---------- Text to read
Women make up half of mankind, but only 14 of the 114 Nobel Literature Prize laureates.

Here is a list of the women who have won the prestigious honour since it was first awarded in 1901.

2015 - Svetlana Alexeivich (Belarus)

Svetlana Alexievich, born on 31 May 1948, is a Belarusian journalist, teacher and editor. Alexievich was awarded the 2015 Nobel Prize in Literature "for her polyphonic writings, a monument to suffering and courage in our time." 

Her major works are her grand cycle Voices of Utopia, which consists of five parts. Svetlana Alexievich's books criticize political regimes in both the Soviet Union and later Belarus.

(Photograph:AFP)

2013 - Alice Munro (Canada)

Alice Munro, born  10 July 1931, is a Canadian short story writer and bookstore owner. Munro won the Nobel Prize in Literature in 2013 for being "master of the contemporary short story." 

The underlying themes of her work are often relationship problems and moral conflicts. The relationship between memory and reality is another recurring theme she uses to create tension. Munro also won the 2009 Man Booker International Prize for her lifetime body of work. 

(Photograph:AFP)

2009 - Herta Mueller (Germany)

Herta Mueller, born 17 August 1953, is a teacher and author who won the 2009 Nobel Prize in Literature for her "concentration of poetry and the frankness of prose, depicts the landscape of the dispossessed."

Mueller's literary works address an individual's vulnerability under oppression and persecution. Her works are rooted in her experiences as one of Romania's German-speaking ethnic minority. Her literary works are largely prosaic, although she also writes poetry.

(Photograph:AFP)

2007 - Doris Lessing (Britain)

Doris Lessing, born 22 October 1919, was a British nursemaid, telephonist, stenographer, journalist, and short story writer. Lessing was awarded the 2007 Nobel Prize in Literature for being "that epicist of the female experience, who with scepticism, fire and visionary power has subjected a divided civilisation to scrutiny." 

Doris Lessing's body of work comprises around 50 books and spans several genres. Her most experimental novel, 'The Golden Notebook', from 1962, is a study of a woman's psyche and life situation, the lot of writers, sexuality, political ideas, and everyday life.

(Photograph:AFP)

2004 - Elfriede Jelinek (Austria)
--------------------
= Your instructions =
Print everything in the text about women Nobel Literature laureates from "Her major works" down to "Alice Munro (Canada)", word for word. Rely only on the text about women Nobel Literature laureates.
---------- Record set
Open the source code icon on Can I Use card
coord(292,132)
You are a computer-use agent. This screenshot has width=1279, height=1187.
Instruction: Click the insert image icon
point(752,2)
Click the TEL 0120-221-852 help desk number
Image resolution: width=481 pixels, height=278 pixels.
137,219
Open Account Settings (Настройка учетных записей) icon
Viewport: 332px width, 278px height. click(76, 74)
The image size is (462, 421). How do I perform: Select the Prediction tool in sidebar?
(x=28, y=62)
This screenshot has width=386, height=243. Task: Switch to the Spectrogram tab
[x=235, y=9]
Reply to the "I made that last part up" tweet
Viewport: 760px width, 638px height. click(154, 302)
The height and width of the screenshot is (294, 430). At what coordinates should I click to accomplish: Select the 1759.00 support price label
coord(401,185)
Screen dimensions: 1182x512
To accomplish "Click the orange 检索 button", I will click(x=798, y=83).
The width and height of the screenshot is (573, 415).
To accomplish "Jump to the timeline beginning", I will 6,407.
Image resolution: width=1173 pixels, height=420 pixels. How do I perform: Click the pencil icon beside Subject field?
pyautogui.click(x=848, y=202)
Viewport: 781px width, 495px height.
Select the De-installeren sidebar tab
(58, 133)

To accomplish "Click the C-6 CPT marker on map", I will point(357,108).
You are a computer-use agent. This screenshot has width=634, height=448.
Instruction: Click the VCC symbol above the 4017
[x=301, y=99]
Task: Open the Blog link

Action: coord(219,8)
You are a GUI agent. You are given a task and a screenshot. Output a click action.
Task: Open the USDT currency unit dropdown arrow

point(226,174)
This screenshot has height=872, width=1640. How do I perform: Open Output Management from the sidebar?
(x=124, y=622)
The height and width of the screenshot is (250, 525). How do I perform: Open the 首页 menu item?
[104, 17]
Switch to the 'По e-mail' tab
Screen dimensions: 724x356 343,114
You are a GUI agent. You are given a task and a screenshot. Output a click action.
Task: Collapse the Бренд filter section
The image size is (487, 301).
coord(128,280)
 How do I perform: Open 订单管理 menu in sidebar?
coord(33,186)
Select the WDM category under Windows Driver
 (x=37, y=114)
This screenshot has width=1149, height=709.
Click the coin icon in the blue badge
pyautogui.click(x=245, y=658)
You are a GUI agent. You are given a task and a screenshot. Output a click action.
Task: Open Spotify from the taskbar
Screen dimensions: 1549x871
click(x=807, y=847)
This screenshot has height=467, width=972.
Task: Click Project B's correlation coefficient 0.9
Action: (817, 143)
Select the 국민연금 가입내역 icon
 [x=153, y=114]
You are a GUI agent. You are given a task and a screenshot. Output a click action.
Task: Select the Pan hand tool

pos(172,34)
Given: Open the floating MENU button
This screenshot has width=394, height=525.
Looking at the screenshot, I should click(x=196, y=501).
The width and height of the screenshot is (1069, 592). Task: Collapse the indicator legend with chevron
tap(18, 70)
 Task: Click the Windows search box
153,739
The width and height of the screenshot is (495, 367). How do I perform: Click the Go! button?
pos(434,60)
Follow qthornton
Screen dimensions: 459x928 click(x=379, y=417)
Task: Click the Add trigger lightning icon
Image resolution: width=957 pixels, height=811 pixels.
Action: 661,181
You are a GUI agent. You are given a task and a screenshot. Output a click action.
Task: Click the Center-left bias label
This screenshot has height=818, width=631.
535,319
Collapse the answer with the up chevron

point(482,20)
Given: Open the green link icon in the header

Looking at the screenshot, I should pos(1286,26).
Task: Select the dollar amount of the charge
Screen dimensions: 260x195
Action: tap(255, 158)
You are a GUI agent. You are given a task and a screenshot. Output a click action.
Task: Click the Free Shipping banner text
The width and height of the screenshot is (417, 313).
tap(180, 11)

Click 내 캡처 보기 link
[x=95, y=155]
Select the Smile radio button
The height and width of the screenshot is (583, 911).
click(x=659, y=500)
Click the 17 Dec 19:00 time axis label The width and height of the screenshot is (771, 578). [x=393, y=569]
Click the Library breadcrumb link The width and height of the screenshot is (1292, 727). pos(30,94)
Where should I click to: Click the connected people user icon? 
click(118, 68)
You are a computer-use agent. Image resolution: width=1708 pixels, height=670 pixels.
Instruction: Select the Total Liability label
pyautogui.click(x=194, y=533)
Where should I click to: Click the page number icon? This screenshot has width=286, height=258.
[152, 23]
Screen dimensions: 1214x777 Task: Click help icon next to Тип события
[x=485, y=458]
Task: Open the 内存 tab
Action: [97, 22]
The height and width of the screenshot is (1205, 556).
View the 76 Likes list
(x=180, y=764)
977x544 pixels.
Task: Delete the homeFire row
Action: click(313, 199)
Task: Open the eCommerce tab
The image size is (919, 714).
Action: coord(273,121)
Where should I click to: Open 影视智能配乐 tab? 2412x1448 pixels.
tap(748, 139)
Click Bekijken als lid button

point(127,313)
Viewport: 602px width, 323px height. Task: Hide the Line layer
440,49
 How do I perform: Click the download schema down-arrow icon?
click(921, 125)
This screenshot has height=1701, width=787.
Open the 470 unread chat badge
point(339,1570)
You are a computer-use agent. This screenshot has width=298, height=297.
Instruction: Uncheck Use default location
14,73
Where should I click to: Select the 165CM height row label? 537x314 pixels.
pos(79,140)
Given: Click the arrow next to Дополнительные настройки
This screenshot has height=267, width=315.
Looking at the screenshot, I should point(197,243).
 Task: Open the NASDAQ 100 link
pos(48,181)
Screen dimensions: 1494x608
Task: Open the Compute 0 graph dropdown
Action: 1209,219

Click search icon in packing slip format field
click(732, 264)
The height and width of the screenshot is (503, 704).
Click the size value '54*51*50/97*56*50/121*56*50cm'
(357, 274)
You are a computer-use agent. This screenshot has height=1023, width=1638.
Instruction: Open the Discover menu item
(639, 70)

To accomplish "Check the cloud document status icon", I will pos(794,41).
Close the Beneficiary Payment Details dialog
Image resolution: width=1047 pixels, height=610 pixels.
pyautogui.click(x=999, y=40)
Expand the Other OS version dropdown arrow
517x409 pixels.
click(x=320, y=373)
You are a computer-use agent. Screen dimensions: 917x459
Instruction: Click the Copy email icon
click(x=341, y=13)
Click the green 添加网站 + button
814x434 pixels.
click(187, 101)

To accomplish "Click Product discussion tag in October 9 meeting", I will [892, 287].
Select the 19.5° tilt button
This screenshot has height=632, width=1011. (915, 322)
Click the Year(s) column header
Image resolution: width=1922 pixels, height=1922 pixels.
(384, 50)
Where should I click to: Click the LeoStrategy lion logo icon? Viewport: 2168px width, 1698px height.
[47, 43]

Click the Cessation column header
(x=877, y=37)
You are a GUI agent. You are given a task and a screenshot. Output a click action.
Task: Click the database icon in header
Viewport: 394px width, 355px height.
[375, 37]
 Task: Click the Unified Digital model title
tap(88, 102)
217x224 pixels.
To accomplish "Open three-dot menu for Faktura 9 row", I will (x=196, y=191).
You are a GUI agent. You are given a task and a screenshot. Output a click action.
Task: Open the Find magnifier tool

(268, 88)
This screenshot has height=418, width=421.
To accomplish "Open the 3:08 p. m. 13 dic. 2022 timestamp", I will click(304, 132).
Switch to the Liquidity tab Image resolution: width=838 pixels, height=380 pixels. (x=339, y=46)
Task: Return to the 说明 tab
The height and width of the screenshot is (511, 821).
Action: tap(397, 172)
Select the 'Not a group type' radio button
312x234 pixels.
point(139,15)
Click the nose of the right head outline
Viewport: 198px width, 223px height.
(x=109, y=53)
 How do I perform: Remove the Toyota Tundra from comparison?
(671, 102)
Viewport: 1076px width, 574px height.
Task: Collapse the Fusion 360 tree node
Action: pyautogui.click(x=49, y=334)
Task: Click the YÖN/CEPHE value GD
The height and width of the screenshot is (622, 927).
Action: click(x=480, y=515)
--------------------
= Result of the exercise =
Her major works are her grand cycle Voices of Utopia, which consists of five parts. Svetlana Alexievich's books criticize political regimes in both the Soviet Union and later Belarus.

(Photograph:AFP)

2013 - Alice Munro (Canada)